1. Ask their opinion
But only do this if you actually care. And do not shut down their ideas with laughter or bad body language. You may say “great idea” but your body language or laughter, says something different.
2. Take their advice
The next best thing to soliciting advice? Actually taking it. Having your Manager listen to you and then actually act on that advice is pretty cool. Don’t be the manager that lost an employee who felt their hard work and advice weren’t appreciated.
At some point in your management career, someone will tell you something about their personal life that surprises you. It may be a positive life event or they may share a difficult situation they are going through. These are tough situations because you aren’t their friend but you are someone important in their life.
My first response is to show empathy and listen. You can’t solve their problems but in your role as their manager, you can make their life easier. And of course, be discreet! Unless it’s something you must report (harassment, unethical behavior, performance issues, etc.) don’t say a word!
4. Set Clear Expectations & Boundaries
If you expect your people to respond to emails on weekends, let them know that. If you don’t, let them know that. Its always best to be clear and direct about your expectations.
5. Know what you are talking about and acknowledge when you don’t
When you act like you know something that you clearly do not, you just look stupid. If you have no clue, ask more questions.
6. Don’t treat your employees like children
The people that report to you are not children and they are definitely not your children. So stop treating them like that. You don’t need to question if they should really be eating that Milky Way, leave it alone, its not your problem!
7. Don’t freak over every minute of their day
Unless you are in a production environment, its okay if Susie takes a couple coffee breaks a day. The fate of the universe will not be changed because your employee takes a couple 15 minute breaks. BUT a good manager knows when those “coffee breaks” are turning into much bigger issues.

-------

→ **Objective 1**: Reproduce the passage of the management tips that begins at the words "My first response" and stops after "say a word!".
→ **Objective 2**: In the rows, please switch "Gifts" to "Presents", starting at the first row and stopping after the line that has "pos(964,42)". Return only those lines with everything else unchanged.
The management tips and the rows that follow them are unrelated material.

→ **Stored records**:
-------

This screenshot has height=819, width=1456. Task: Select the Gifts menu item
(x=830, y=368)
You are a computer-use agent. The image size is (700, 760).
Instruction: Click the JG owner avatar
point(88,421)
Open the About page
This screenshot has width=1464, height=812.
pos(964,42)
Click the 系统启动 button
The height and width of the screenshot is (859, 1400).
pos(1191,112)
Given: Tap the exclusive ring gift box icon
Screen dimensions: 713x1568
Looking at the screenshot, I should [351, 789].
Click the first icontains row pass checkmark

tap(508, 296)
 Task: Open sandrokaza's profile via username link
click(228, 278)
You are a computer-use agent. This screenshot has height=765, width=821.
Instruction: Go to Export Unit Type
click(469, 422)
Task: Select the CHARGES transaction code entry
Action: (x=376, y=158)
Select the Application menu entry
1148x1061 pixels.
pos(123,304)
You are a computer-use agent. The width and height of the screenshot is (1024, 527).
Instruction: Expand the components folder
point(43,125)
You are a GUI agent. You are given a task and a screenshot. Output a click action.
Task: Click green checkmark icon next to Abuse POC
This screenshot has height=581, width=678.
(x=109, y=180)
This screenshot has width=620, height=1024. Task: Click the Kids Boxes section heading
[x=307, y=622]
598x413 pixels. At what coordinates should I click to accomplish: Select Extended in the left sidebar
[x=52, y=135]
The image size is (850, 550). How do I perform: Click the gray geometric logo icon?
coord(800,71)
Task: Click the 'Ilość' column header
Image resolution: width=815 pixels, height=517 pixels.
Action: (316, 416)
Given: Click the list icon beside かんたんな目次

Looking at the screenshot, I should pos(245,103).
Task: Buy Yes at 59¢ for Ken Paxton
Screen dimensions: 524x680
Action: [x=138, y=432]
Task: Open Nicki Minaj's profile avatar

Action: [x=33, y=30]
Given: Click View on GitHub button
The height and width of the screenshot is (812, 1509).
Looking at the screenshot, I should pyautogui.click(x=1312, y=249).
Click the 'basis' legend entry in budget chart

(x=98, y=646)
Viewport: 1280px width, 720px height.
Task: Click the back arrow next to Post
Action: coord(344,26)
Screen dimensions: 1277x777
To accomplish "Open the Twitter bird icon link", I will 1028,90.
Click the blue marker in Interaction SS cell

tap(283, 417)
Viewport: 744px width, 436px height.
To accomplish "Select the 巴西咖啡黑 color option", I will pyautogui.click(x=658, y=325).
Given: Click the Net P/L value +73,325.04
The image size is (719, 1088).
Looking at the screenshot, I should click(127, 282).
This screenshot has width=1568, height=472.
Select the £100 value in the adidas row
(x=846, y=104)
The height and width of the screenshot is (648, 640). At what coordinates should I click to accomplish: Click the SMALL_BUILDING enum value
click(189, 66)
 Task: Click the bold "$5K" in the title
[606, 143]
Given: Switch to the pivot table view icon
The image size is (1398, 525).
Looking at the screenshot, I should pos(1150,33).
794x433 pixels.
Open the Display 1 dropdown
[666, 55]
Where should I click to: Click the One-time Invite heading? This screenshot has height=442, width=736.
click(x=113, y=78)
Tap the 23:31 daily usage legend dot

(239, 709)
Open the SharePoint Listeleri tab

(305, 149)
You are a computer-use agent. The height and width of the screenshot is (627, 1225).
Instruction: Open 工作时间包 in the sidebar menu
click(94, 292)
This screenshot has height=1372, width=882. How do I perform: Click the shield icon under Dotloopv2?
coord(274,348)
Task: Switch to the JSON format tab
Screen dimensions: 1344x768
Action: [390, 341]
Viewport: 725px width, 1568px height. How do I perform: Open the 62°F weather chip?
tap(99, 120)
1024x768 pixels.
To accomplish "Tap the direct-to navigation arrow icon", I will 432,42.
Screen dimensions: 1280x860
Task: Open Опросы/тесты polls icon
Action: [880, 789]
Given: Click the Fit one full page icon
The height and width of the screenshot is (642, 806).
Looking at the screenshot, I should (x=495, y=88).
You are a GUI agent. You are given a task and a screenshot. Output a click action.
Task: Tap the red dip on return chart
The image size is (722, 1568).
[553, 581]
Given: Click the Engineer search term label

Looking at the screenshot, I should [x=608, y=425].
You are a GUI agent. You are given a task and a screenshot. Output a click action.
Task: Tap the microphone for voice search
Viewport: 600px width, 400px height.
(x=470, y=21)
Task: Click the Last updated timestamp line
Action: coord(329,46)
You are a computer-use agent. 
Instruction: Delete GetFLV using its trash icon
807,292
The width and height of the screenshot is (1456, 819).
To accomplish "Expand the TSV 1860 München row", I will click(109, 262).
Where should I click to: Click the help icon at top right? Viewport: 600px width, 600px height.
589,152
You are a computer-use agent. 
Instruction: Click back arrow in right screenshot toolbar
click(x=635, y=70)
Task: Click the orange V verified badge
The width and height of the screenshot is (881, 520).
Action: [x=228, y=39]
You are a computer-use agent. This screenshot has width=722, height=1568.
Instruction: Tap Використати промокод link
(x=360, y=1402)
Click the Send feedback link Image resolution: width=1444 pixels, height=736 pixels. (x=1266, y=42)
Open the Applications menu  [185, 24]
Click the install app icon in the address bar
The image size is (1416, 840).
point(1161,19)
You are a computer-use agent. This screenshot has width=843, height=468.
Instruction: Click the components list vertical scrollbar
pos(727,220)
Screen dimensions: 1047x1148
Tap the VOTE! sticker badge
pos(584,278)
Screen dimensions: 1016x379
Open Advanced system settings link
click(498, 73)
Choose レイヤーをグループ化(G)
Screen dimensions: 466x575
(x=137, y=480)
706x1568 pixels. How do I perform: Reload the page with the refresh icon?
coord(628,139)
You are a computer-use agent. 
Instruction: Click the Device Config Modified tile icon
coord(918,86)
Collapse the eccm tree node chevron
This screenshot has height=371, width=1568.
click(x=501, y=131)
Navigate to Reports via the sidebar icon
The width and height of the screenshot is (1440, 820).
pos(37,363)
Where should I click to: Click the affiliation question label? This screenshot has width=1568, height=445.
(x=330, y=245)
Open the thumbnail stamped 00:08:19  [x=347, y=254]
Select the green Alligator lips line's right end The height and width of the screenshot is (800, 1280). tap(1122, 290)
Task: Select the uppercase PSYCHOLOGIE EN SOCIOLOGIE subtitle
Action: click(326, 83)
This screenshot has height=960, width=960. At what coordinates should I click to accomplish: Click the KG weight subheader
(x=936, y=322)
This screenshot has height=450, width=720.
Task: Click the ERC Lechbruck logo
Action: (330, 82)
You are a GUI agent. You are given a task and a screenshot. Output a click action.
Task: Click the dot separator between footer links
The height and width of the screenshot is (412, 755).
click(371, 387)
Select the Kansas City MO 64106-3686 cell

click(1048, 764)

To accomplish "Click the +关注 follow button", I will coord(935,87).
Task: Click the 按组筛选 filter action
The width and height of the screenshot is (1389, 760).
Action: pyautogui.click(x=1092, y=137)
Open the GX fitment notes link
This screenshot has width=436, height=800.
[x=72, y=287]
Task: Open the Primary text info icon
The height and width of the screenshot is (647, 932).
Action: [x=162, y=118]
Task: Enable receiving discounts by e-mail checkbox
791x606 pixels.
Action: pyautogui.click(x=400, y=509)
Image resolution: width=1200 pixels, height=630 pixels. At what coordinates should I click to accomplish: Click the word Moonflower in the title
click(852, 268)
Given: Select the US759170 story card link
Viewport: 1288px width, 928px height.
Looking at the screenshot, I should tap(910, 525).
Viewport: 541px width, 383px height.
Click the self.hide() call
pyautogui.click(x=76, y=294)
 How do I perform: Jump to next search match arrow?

-------

→ **Answer 1**:
My first response is to show empathy and listen. You can’t solve their problems but in your role as their manager, you can make their life easier. And of course, be discreet! Unless it’s something you must report (harassment, unethical behavior, performance issues, etc.) don’t say a word!

→ **Answer 2**:
This screenshot has height=819, width=1456. Task: Select the Presents menu item
(x=830, y=368)
You are a computer-use agent. The image size is (700, 760).
Instruction: Click the JG owner avatar
point(88,421)
Open the About page
This screenshot has width=1464, height=812.
pos(964,42)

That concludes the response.